Because of societal understanding and expectations, the driver of a vehicle typically has a superior right to consent to a search of the vehicle as compared to the occupants of a vehicle. State v. Copeland, 399 S.W.3d 159, 163-64 (Tex. Crim. App. 2013). But after a vehicle is stopped on a public roadway, events may transpire which change the positions of the occupants in the hierarchy of the vehicle and which likely would change society's expectations with respect to which occupant controls the vehicle. Id. at 164 (citing examples of events that likely would change society's expectations, including consideration of passenger's control over vehicle as equal, and possibly superior, to that of driver). For example, the driver may give control of the vehicle to a passenger after he is arrested, and, thus, "a driver's control may quickly and unexpectedly be relegated to another as circumstances change." Id. at 164-65 (citing Welch v. State, 93 S.W.3d 50, 53 (Tex. Crim. App. 2002)).

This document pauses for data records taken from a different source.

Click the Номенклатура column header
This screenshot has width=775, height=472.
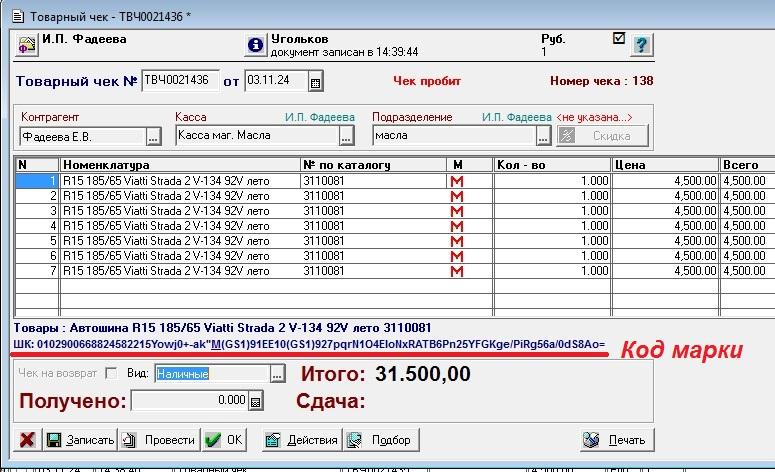pos(179,164)
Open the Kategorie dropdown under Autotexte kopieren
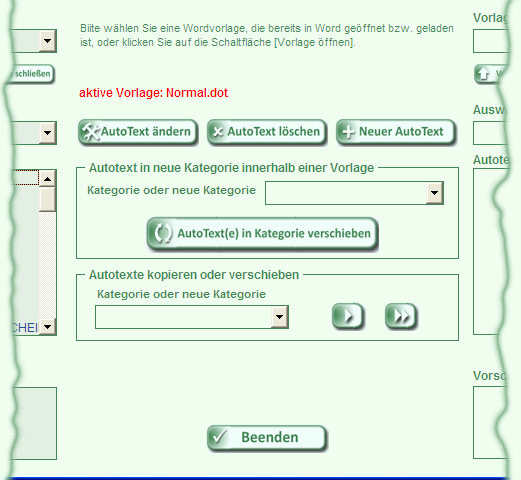The height and width of the screenshot is (480, 521). (x=280, y=317)
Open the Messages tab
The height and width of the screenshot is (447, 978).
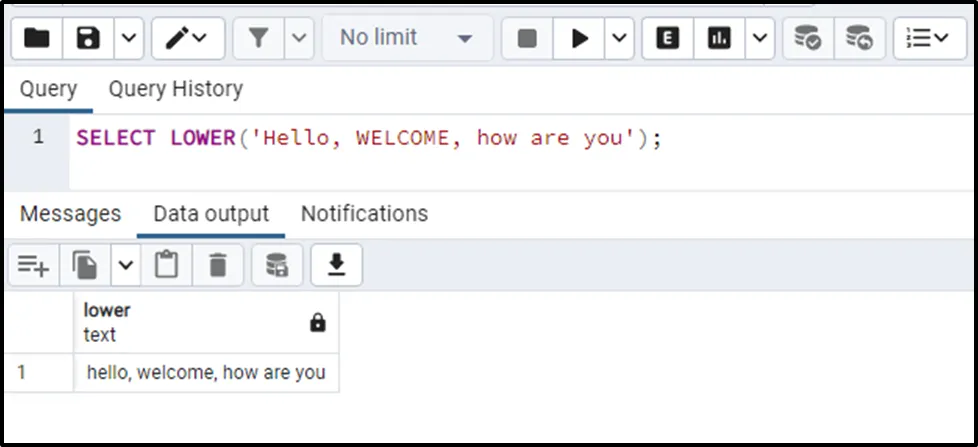click(x=70, y=214)
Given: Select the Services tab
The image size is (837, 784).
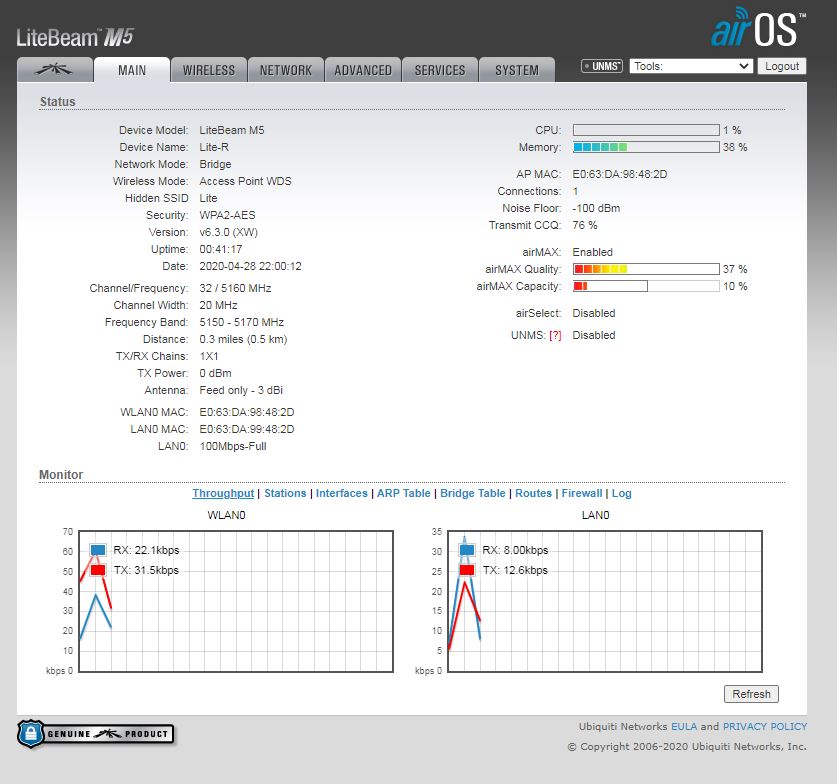Looking at the screenshot, I should [x=439, y=70].
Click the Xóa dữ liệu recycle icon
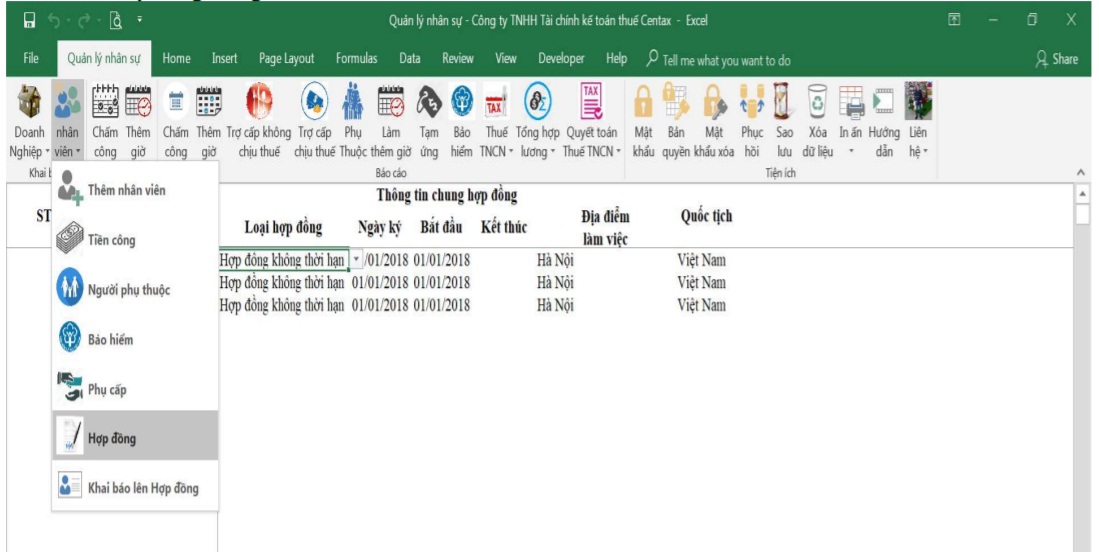1099x552 pixels. point(817,108)
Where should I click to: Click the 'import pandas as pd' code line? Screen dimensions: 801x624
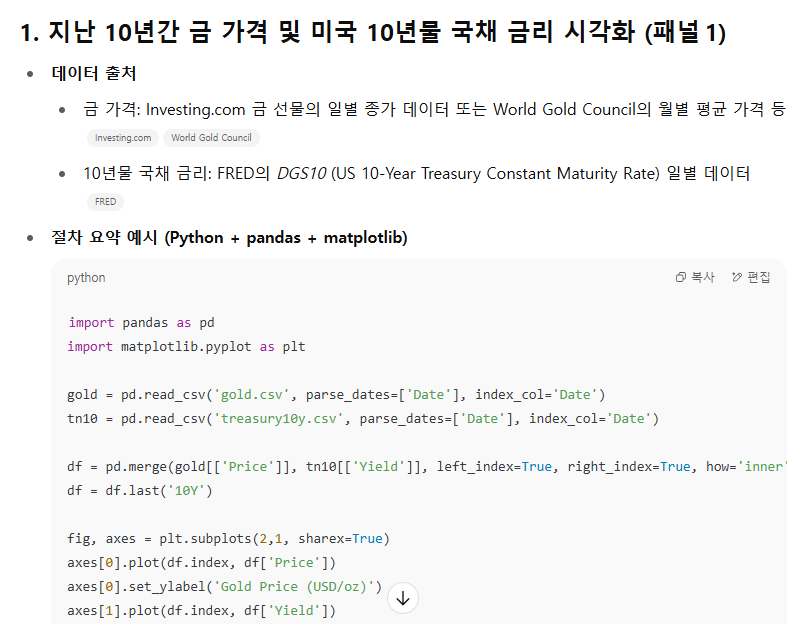[141, 323]
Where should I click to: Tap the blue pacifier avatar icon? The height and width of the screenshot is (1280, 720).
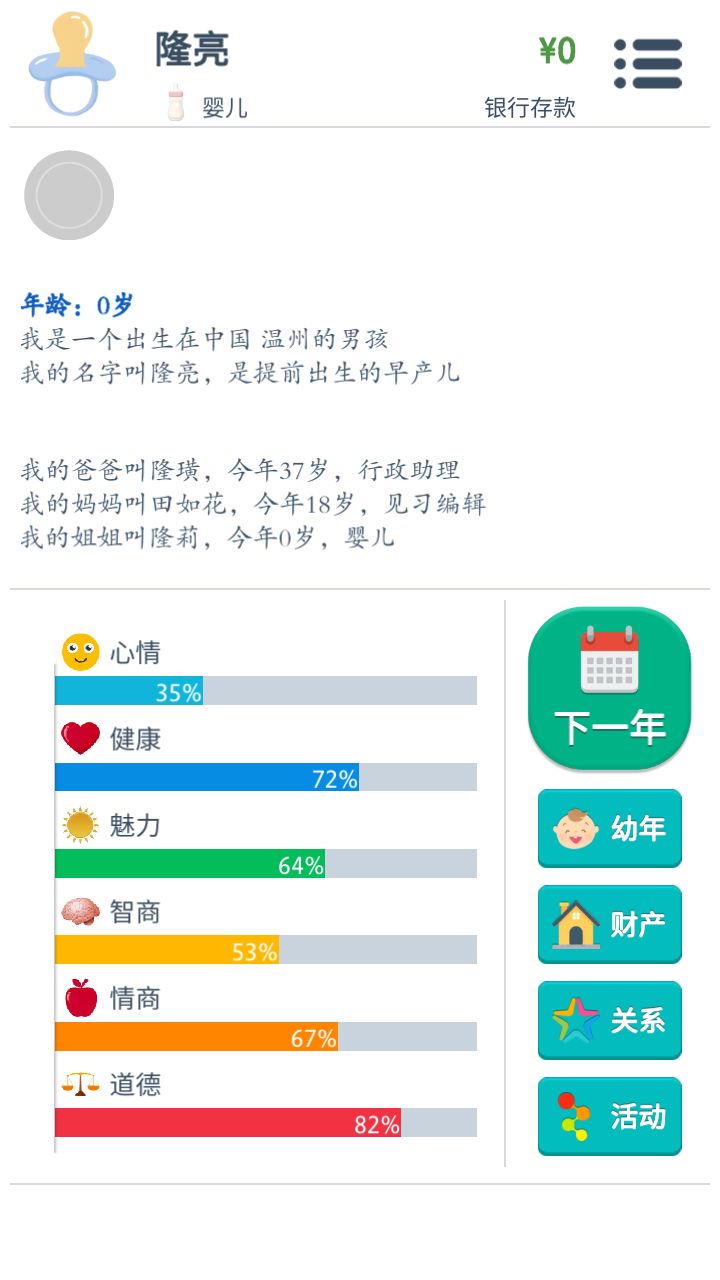tap(72, 63)
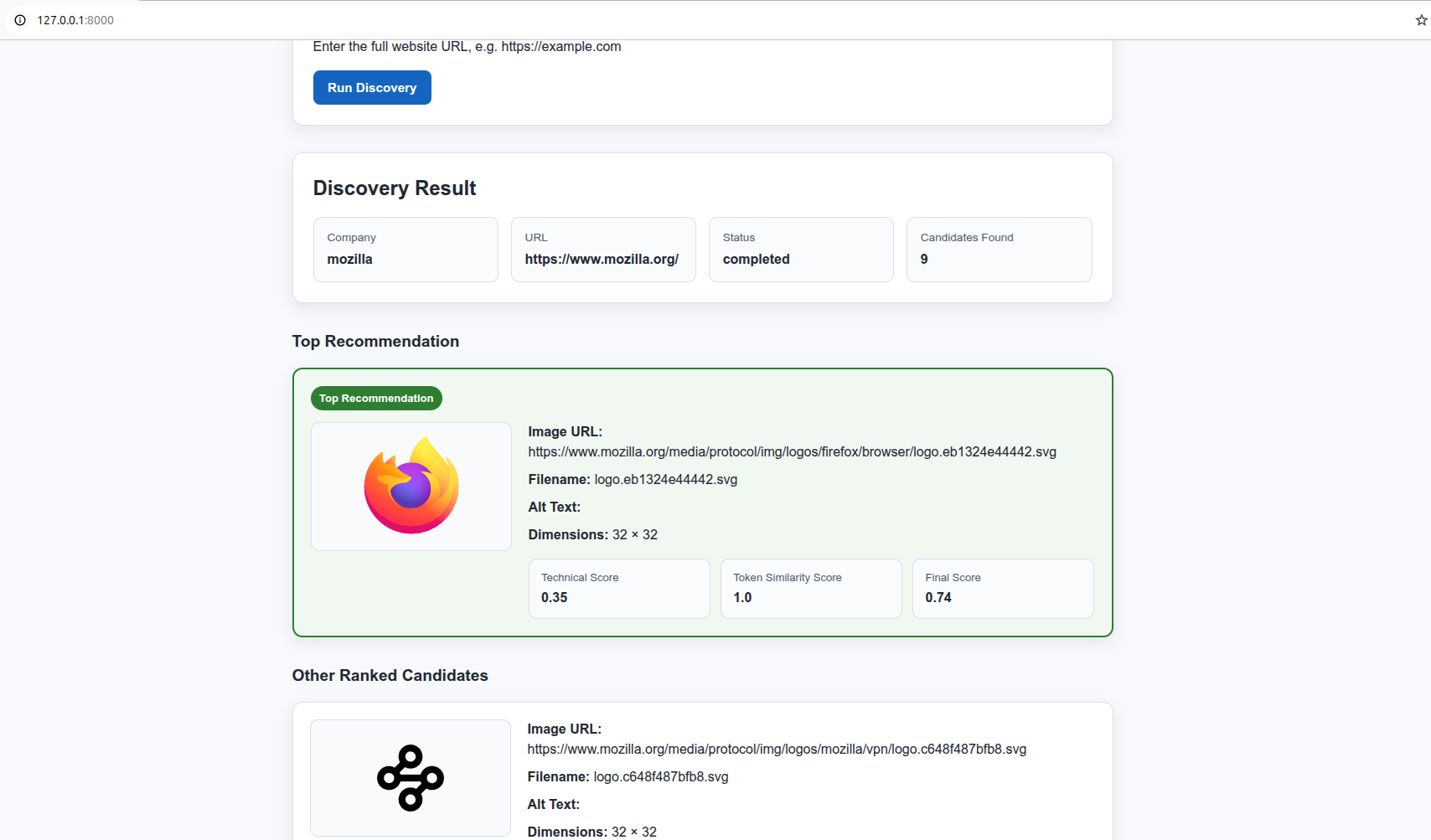Click the Mozilla VPN logo image URL
Image resolution: width=1431 pixels, height=840 pixels.
pos(777,750)
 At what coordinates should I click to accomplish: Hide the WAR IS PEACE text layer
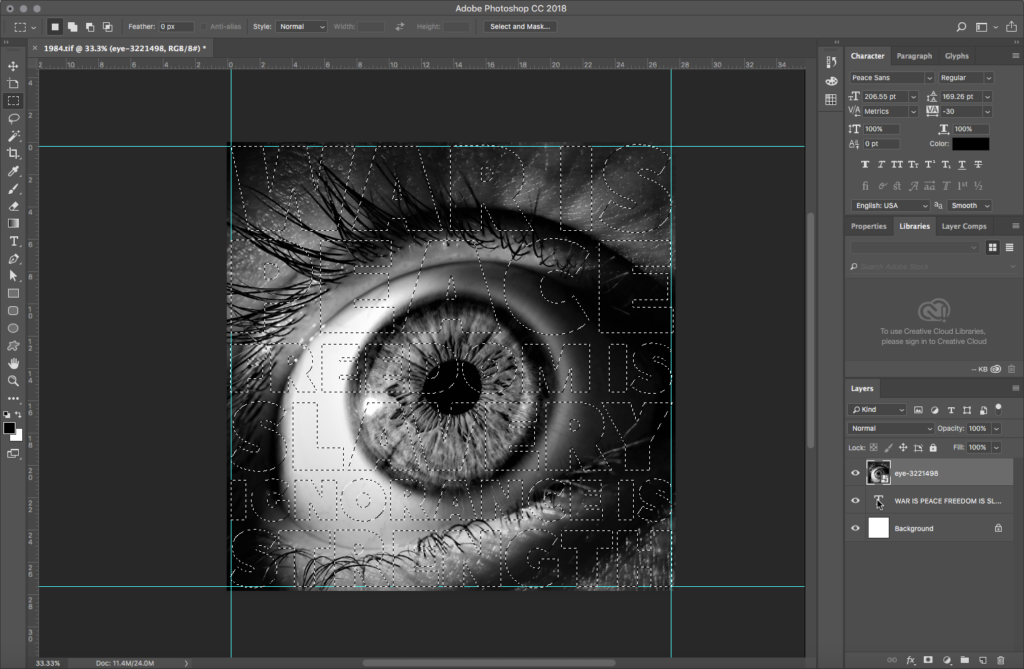pos(855,500)
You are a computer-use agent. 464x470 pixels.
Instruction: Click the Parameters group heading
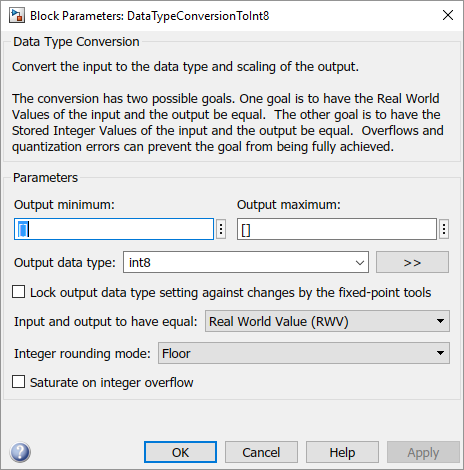[45, 178]
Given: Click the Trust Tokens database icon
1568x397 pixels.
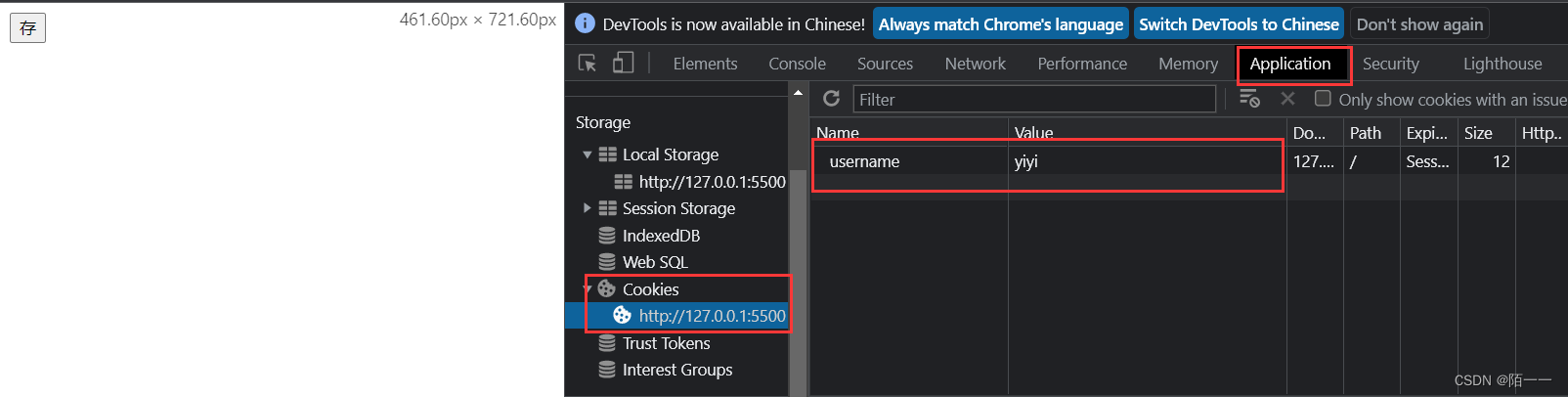Looking at the screenshot, I should point(607,343).
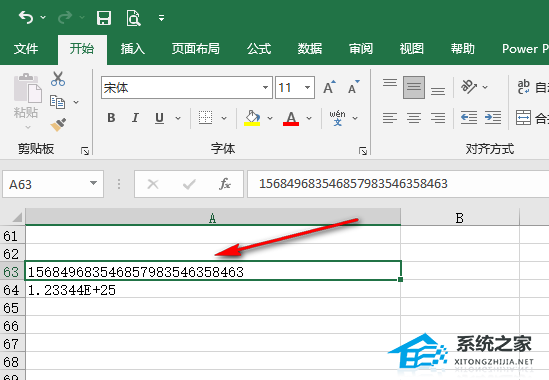Screen dimensions: 549x380
Task: Click the Cut scissors icon
Action: (57, 79)
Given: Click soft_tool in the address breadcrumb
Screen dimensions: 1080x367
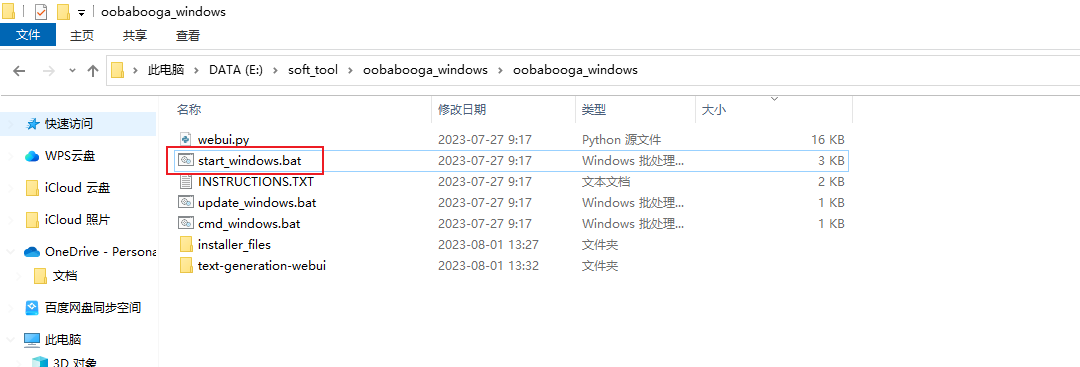Looking at the screenshot, I should click(313, 70).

Copeland involved a driver who consented to a search of a vehicle. Copeland, 399 S.W.3d at 160. However, a passenger claiming to be the owner of the vehicle objected to the search. Id. In conducting its analysis, the court of criminal appeals considered Georgia v. Randolph, 547 U.S. 103, 123, 126 S.Ct. 1515, 164 L.Ed.2d 208 (2006), in which the Supreme Court held that a co-tenant of a residence may disallow police to search a residence after a fellow tenant has consented to a search. But ultimately, in Copeland, the court held that the holding in Randolph does not extend to vehicle occupants to permit an objecting vehicle occupant to disallow consent given by another occupant. Copeland, 399 S.W.3d at 159-64.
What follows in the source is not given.